┌─ EXTRACTED DATA
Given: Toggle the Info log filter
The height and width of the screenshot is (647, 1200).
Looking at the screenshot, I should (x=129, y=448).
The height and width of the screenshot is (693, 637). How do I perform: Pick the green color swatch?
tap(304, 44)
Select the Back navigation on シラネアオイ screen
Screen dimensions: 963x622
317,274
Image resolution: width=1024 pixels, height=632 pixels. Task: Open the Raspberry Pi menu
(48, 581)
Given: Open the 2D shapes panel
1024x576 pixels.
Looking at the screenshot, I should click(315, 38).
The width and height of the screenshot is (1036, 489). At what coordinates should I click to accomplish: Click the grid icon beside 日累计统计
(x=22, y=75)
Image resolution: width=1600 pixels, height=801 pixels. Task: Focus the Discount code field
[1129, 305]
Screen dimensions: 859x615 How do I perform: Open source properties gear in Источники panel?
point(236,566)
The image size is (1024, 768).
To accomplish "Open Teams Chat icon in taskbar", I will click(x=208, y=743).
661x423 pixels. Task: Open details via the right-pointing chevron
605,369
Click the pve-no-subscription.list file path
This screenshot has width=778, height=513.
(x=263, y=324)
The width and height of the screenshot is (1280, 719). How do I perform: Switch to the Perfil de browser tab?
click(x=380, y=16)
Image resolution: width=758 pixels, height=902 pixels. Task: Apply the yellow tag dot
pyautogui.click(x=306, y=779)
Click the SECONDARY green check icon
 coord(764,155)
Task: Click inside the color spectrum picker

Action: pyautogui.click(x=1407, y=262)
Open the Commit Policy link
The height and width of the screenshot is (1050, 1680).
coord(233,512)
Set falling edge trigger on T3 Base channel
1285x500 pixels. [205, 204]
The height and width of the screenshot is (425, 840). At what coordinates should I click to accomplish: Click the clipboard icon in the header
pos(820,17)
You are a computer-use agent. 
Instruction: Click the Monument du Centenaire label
└─
YOUR INSTRUCTIONS:
Before answering, check every line of the records for the string "Given", then state how many lines have it, with the number only.

WRITTEN RESPONSE:
2